Predict the weather? Impossible!
But not everyone was content to simply wait and see what the clouds would bring. Peter Moore's new book, "The Weather Experiment: The Pioneers Who Sought to See the Future," examines the sailors, scientists and inventors who dared to try and crack the secret of weather forecasting.
"Fates and Furies" by Lauren Groff
Meet Lancelot. Get his side of the story. Meet Mathilde, and hear hers.
Lancelot — an aspiring actor who goes by Lotto for short — and Mathilde marry at 22. A decade later, their artsy, glamorous marriage seems perfect, until Lauren Groff pulls back the curtain.
To capture both sides of the storied marriage, Groff's new book, "Fates and Furies," is split down the middle. First comes Lotto's story, then comes Mathilde's. Their memories are always at odds, making for an ambitious and emotional he said/she said showdown.
"Stalin's Daughter" by Rosemary Sullivan
Svetlana Alliluyevea was born in Moscow in 1926, the only daughter of Joseph Stalin.
She died 85 years later in Spring Green, Wis., population 1,600.
Rosemary Sullivan's new book, "Stalin's Daughter," explores the unpredictable trajectory of her extraordinary life, from her privileged childhood as the dictator's daughter to her defection and quiet, solitary life in the United States.
"Finale" by Thomas Mallon
Reykjavik, Iceland, 1986 — upstairs, Ronald Reagan, and Mikhail Gorbachev were negotiating the elimination of nuclear weapons.
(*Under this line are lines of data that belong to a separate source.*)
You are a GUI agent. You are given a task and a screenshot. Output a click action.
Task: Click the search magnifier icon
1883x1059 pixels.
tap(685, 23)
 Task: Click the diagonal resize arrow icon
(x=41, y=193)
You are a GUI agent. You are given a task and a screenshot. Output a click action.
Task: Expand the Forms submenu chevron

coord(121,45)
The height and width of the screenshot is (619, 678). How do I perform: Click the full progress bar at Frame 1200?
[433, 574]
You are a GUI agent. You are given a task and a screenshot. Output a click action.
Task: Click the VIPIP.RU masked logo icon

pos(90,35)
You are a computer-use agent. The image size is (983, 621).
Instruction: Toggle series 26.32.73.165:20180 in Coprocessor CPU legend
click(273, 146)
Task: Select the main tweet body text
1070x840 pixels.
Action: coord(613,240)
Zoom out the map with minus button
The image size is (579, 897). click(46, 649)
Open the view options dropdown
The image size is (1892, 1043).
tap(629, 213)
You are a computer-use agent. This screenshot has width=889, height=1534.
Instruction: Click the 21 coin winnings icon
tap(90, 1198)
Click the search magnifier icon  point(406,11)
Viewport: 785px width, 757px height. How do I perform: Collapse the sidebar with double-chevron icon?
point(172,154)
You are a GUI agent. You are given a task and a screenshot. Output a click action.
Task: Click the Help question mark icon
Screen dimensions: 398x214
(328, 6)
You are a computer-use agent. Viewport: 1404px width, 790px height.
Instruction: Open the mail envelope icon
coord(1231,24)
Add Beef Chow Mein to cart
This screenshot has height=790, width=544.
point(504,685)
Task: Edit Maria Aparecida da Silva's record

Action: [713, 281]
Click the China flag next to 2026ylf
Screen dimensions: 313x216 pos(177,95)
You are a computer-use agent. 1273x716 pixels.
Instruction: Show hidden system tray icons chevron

Downstairs, the Soviet agents were watching "Tom and Jerry" cartoons on VHS.
Thomas Mallon's "Finale: A Novel of the Reagan Years" is filled with historical gems like this: little-known tidbits that add texture to the official story.
Mallon spent years researching Ronald and Nancy Reagan, and the reality of their lives in the White House. "Finale" is the second in Mallon's trilogy of novels about Republican presidents; the first centered on Richard Nixon, the next will take on George W. Bush.
"Purity" by Jonathan Franzen
Jonathan Franzen, who was hailed as the "Great American Novelist" by Time Magazine in 2009, joined MPR News host Kerri Miller on stage to kick off the 2015 Talking Volumes series.
Franzen's latest book, "Purity," debuted in early September to glowing reviews. The New York Times called it his "most fleet-footed, least self-conscious and most intimate novel yet," and the Chicago Tribune declared it "so funny, so sage and above all so incandescently intelligent, there's never a moment you wish you were reading something else."